Além disso, o próprio conceito de "ira" em relação a Deus é condicional e antropomórfico, como aprendemos do ensinamento de Santo Antônio o Grande (conhecido entre nós como Santo Antão), que diz: "Deus é bom, desapaixonado e imutável. Agora se alguém pensa que é razoável e verdadeiro afirmar que Deus não muda, pode-se perguntar como, nesse caso, é possível se falar de Deus rejubilando sobre aqueles são bons e mostrando misericórdia para aqueles que o honram, enquanto afastando-se dos maldosos e ficando raivoso com os pecadores. Para essa pergunta deve ser respondido que Deus não rejubila nem fica com raiva, pois rejubilar e ficar ofendido são paixões; nem Ele se comove pelos dons daqueles que o honram, pois isso significaria que Ele é movido por prazer... Ele é bom, e Ele só concede bênçãos e nunca provoca dano, permanecendo sempre o mesmo. Nós homens, de outro lado, se permanecemos bons assemelhando-nos a Deus, somos unidos a Ele; mas se nós nos tornarmos malignos não assemelhando-nos a Deus, tornando-nos malignos nós fazemos Dele nosso inimigo. Não é que Ele fique raivoso conosco de maneira arbitrária, mas são os nossos pecados que impedem que Deus brilhe dentro de nós, e nos expõe aos demônios que nos punem. E se por orações e atos de compaixão nós recebemos alívio de nossos pecados, isso não significa que nós tenhamos ganho de Deus e façamo-lo mudar, mas sim que através dos nossos atos e nosso virar-se para Deus nós curamos nossa malignidade e assim mais uma vez nós nos regozijamos com a bondade de Deus. Assim dizer que Deus afasta-Se dos malignos é como dizer que o sol se esconde dos cegos" (Philokalia, vol 1, texto 150; tradução inglesa por Palmer—Sherrara—Ware, p. 352).

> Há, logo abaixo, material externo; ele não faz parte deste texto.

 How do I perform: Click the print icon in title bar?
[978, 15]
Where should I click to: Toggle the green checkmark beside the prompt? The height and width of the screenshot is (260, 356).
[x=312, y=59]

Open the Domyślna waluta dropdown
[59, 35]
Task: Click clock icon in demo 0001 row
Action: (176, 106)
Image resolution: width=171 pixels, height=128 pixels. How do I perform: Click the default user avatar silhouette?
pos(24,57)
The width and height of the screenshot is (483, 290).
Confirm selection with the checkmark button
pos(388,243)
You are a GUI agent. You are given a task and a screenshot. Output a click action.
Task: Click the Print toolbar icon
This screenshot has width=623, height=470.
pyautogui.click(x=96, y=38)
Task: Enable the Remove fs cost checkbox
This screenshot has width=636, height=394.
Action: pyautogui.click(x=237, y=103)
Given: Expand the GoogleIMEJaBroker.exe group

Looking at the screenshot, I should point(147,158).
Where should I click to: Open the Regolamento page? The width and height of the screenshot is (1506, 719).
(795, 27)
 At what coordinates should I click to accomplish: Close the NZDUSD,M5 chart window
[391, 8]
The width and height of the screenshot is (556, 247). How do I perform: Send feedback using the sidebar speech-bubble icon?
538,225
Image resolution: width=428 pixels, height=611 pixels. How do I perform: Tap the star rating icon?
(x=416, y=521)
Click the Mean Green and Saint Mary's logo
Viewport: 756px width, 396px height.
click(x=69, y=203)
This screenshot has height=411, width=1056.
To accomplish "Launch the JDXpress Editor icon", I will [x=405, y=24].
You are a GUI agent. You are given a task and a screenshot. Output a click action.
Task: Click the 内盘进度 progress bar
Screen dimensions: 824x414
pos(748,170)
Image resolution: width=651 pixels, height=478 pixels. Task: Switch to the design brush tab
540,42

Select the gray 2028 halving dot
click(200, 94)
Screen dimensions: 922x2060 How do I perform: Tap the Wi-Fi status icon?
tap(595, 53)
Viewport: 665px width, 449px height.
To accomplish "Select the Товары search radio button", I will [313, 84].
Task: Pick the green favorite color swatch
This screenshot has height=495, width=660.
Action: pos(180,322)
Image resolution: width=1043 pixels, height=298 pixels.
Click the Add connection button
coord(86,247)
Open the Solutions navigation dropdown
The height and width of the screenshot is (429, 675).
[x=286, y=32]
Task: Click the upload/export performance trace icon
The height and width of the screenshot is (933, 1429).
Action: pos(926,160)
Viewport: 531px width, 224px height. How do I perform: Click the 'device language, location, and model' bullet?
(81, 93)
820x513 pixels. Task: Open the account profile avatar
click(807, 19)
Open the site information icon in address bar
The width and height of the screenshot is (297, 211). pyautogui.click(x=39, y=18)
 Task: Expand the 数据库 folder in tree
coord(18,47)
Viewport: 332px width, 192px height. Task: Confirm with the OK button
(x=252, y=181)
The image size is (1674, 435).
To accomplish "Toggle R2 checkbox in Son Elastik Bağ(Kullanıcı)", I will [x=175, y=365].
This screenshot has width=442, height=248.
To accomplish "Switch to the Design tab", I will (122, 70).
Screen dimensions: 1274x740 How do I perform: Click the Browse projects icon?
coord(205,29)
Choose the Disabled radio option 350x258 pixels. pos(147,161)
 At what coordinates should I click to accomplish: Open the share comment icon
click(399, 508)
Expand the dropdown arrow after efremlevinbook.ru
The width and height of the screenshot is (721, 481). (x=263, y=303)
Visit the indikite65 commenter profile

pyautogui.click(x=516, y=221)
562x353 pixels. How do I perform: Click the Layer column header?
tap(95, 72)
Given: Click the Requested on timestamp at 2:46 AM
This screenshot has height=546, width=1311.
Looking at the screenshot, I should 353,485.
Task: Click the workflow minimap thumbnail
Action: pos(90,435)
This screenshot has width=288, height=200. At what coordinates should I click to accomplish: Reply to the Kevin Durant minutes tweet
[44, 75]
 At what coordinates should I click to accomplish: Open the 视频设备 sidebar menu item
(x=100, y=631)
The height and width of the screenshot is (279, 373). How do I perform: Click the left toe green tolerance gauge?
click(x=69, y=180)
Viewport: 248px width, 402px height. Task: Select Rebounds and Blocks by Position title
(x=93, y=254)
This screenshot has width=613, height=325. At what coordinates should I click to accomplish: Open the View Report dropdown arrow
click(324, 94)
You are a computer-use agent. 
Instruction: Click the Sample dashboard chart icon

Digno de atenção também é o comentário simples a esse respeito do Bispo Teófano o Recluso: "Os justos irão para a vida eterna, mas os pecadores satanizados para os tormentos eternos, em comunhão com os demônios. Esses tormentos terminarão? Se é possível que esse satanismo acabe, então esses tormentos também podem acabar. Mas até então nós devemos acreditar que assim como a vida eterna não terá fim, assim também os tormentos eternos que ameaçam os pecadores não terão fim. Nenhuma conjectura pode mostrar a possibilidade do fim do satanismo. O que satanás viu depois da sua queda! Quanto poder de Deus foi revelado! Como ele mesmo foi batido pelo poder da Cruz do Senhor! Como até agora toda a sua astúcia e malícia são derrotadas por esse poder! Mas ele ainda é incorrigível, ele constantemente se opõe; e quanto mais longe ele vai, mais teimoso ele se torna. Não há esperança nenhuma dele ser corrigido! E se não há esperança para ele, não há esperança também para os homens que tornam-se satanizados por sua influencia. Isso significa que deve haver inferno com tormentos eternos".

Os escritos dos santos ascetas cristãos indica que quanto mais alta a consciência moral, mais agudo se torna o sentimento de responsabilidade moral, o medo de ofender Deus, e consciência da inevitável punição por se desviar dos mandamentos de Deus. Mas exatamente o mesmo grau é o que aumenta a esperança na misericórdia de Deus. A esperança nela e o pedir por ela ao Senhor é para cada um de nós uma obrigação e uma consolação.